Reproduce the records verbatim, starting with the line that contains "Task: Select the Revenue tab" and continuing through the last line of the records. Omit the pictures from your output.

* _Data lines_
☆ ☆ ☆ ☆ ☆ ☆ ☆
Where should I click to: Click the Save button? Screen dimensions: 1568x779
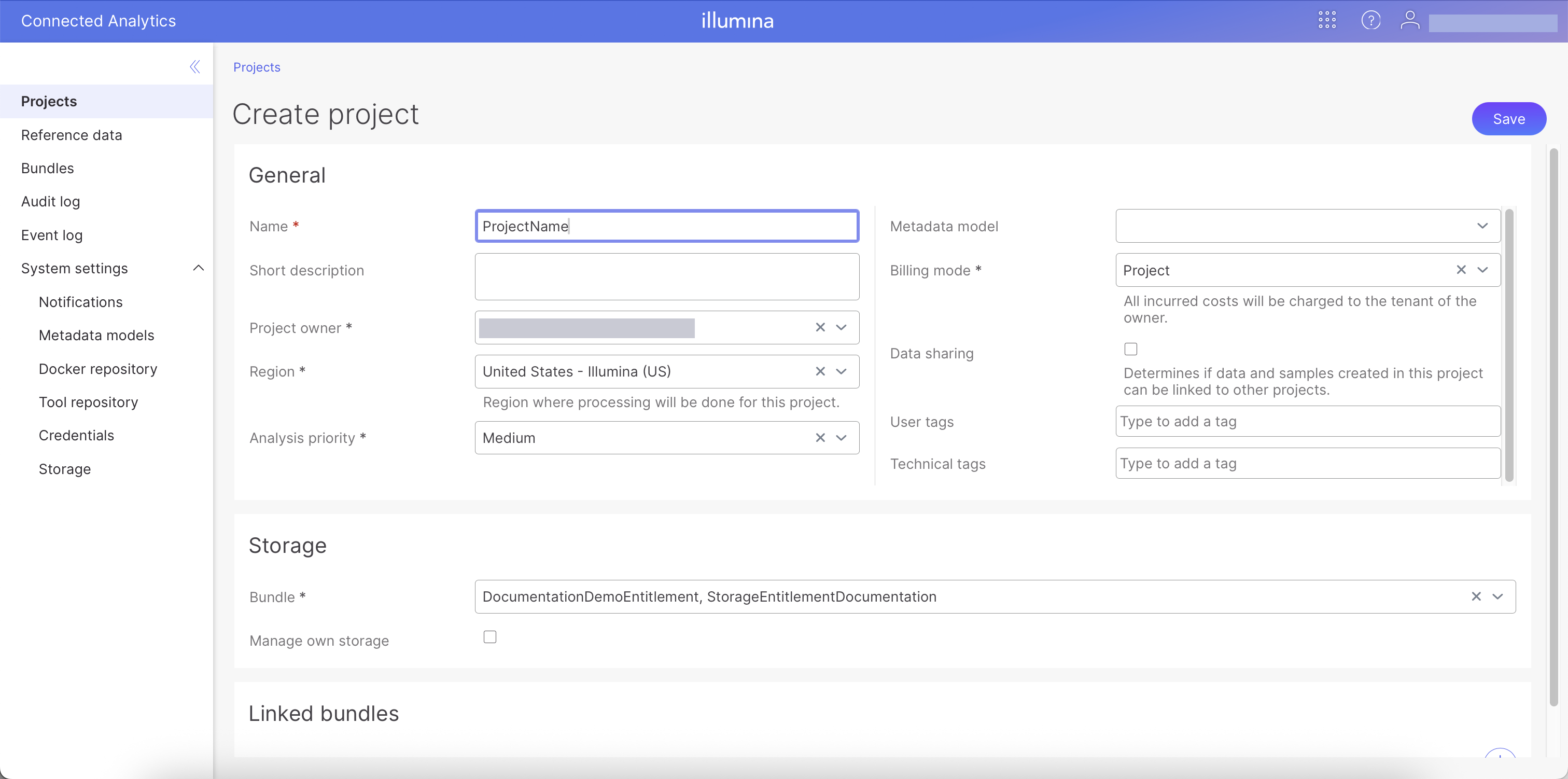pos(1508,119)
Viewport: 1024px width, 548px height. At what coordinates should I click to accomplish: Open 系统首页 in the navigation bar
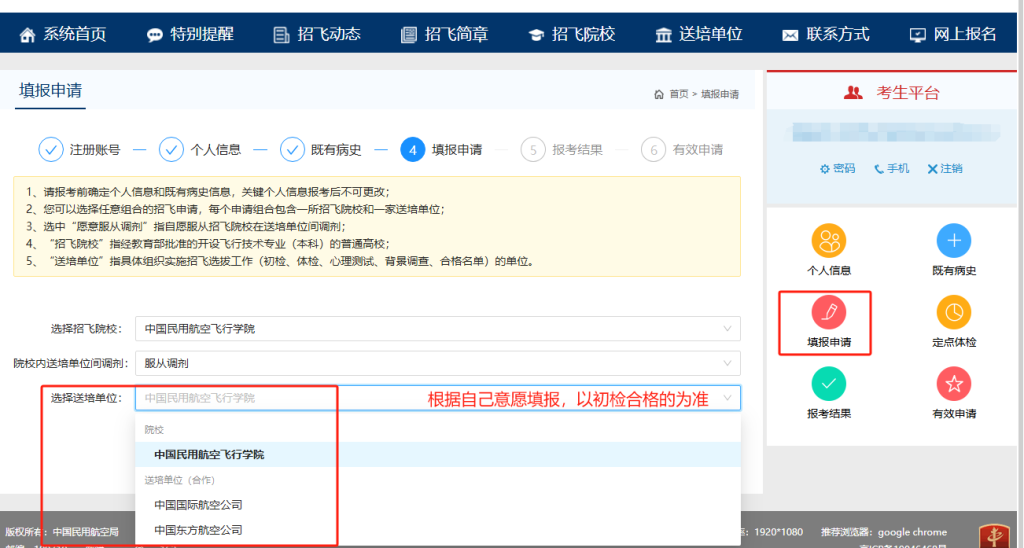tap(63, 34)
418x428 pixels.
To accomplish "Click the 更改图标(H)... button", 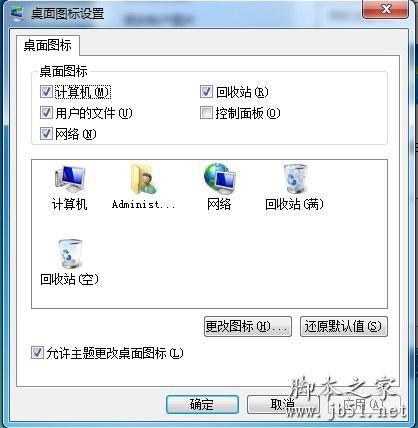I will coord(248,326).
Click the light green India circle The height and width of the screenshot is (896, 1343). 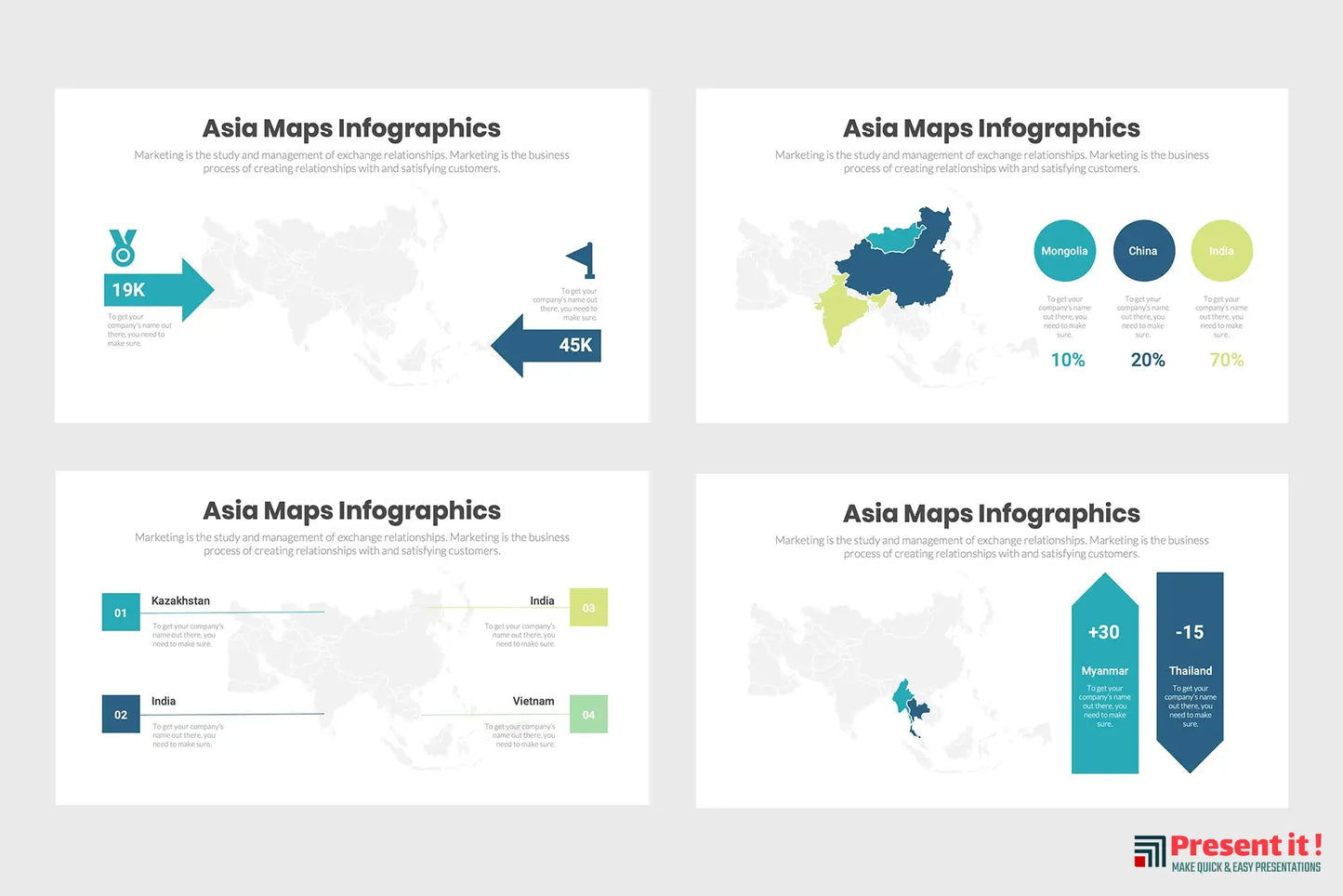[1221, 251]
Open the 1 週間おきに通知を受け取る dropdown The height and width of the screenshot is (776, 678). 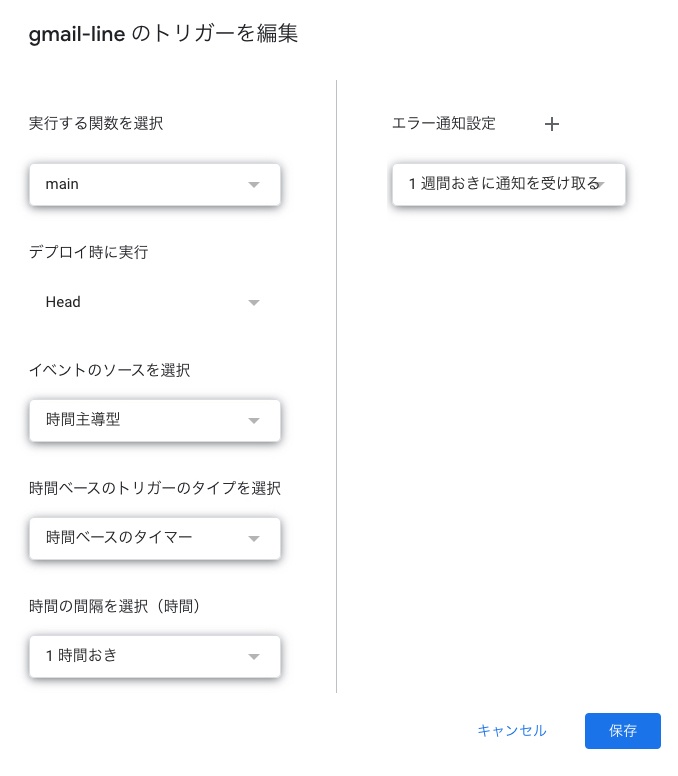tap(500, 184)
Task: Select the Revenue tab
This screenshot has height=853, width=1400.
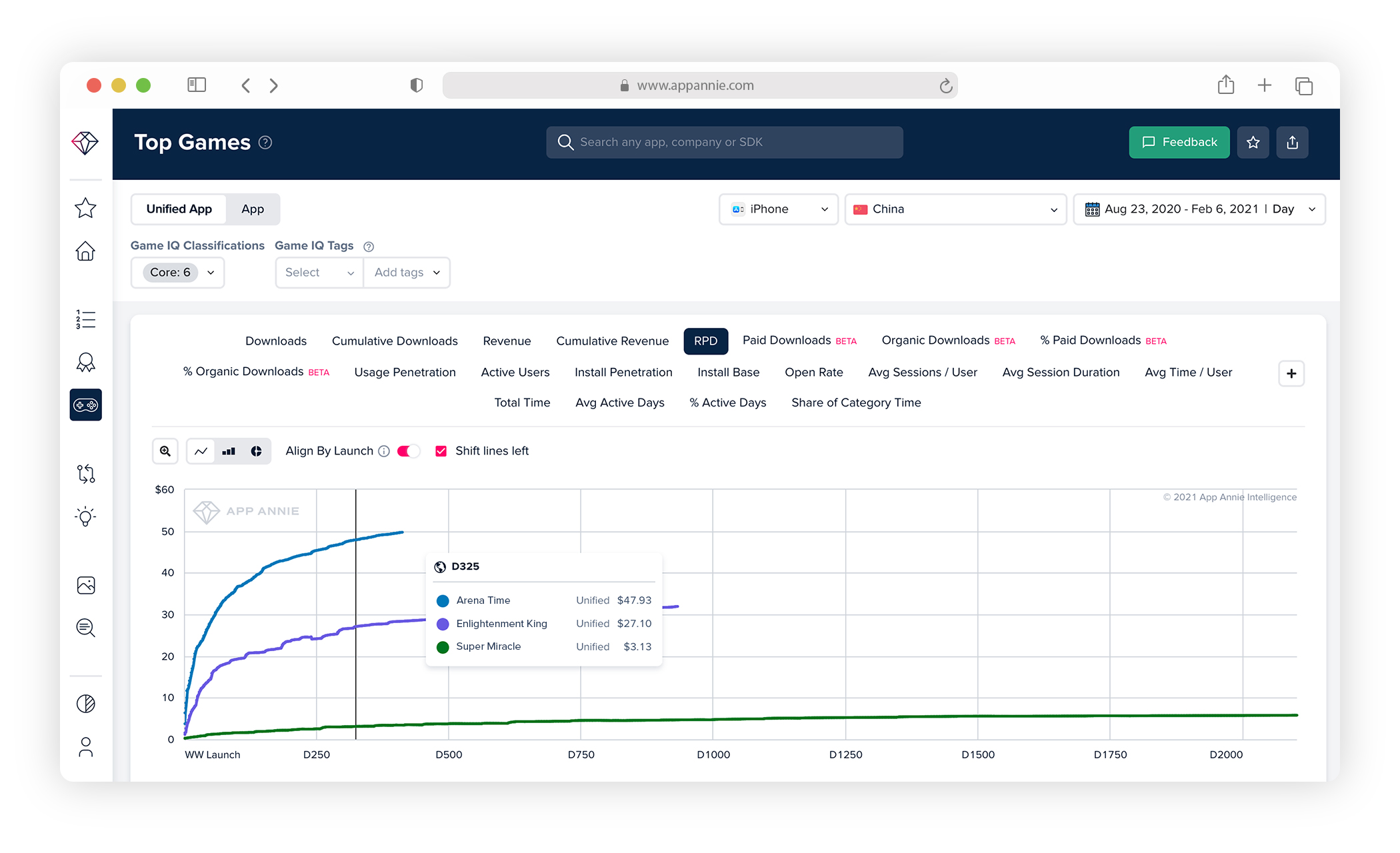Action: point(507,340)
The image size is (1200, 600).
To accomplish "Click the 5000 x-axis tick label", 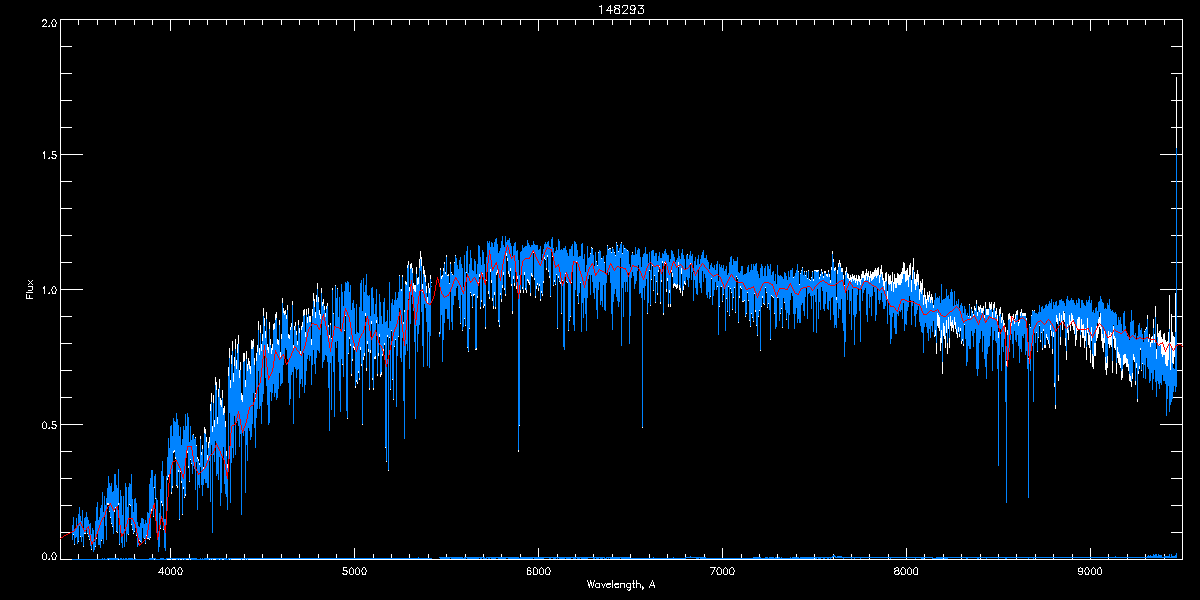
☆ ☆ ☆ ☆ ☆ ☆ ☆
* _Task answer_
Task: Select the Revenue tab
This screenshot has height=853, width=1400.
Action: point(507,340)
The image size is (1200, 600).
To accomplish "Click the 5000 x-axis tick label", 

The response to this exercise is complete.